I took a sip of my coffee as Lulu curled up contentedly on my feet and the Little Elf had his way with “Body and Soul” like no one else has before or since. I took a deep breath and let it out slowly. I closed my eyes. I began.
Acknowledgments
It’s been twenty years since the dapper celebrity ghostwriter Stewart Hoag and his faithful, neurotic basset hound, Lulu, last appeared in print. I can say with total confidence that you wouldn’t be reading these words right now if my name hadn’t come up by chance one day when my literary agent, Dominick Abel, was having lunch with Dan Mallory, executive editor of William Morrow. Dan happened to mention that the Hoagy series had long been one of his family’s favorites and wondered if I’d ever considered reviving it. Dominick gave him my standard response, which was that in our modern Internet age of twenty-four-hour-a-day tweets and viral videos there are no longer such things as celebrity secrets, certainly not the kind of juicy secrets that would make readers keenly interested in a star’s memoir and the failed novelist whose second career was penning those memoirs. The Hoagy series, I felt, belonged to a bygone era.

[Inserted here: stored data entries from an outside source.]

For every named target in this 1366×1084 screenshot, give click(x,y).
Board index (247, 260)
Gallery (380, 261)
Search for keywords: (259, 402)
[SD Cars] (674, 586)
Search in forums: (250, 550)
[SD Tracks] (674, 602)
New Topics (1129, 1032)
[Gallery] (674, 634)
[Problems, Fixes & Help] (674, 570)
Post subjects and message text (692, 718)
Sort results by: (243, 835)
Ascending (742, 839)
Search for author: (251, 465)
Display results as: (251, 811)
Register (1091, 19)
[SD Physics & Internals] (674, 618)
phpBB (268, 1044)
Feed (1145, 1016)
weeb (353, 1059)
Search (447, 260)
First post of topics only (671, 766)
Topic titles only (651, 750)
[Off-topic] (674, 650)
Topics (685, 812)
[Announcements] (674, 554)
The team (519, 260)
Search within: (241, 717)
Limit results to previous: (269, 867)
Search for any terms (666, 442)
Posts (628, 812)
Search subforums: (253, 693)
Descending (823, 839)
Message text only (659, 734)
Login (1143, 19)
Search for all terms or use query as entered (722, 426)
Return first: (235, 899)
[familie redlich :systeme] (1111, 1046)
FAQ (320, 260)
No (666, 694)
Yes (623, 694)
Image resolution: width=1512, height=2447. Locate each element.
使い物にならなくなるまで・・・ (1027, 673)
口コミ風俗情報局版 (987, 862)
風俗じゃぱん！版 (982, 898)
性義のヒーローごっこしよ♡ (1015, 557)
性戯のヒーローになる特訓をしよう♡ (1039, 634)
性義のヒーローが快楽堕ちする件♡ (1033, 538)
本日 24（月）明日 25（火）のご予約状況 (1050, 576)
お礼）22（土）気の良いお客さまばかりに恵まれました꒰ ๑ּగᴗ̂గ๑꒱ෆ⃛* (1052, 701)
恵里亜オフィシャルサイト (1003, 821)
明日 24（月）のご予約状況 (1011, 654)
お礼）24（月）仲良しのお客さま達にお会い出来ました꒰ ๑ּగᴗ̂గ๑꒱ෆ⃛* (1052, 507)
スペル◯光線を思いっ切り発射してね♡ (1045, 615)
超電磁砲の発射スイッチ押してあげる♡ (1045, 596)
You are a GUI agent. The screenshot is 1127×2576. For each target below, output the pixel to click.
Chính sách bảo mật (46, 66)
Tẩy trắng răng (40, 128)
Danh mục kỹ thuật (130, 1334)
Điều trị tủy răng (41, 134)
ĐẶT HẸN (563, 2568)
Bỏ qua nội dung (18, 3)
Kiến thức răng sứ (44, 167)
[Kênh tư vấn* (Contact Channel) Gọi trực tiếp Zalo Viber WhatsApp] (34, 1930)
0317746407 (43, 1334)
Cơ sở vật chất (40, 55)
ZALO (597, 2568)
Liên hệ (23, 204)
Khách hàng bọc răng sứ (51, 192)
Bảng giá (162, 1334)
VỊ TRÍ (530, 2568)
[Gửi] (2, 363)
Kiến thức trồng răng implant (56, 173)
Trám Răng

It was Dan and a young editor at HarperCollins named Margaux Weisman who offered up the bold suggestion of going back to that bygone era. It was their idea, not mine, to set this novel a quarter century ago in 1992. I am incredibly grateful to them for the idea. And grateful to Dominick for urging me to go ahead with what has turned out to be a labor of love from start to finish.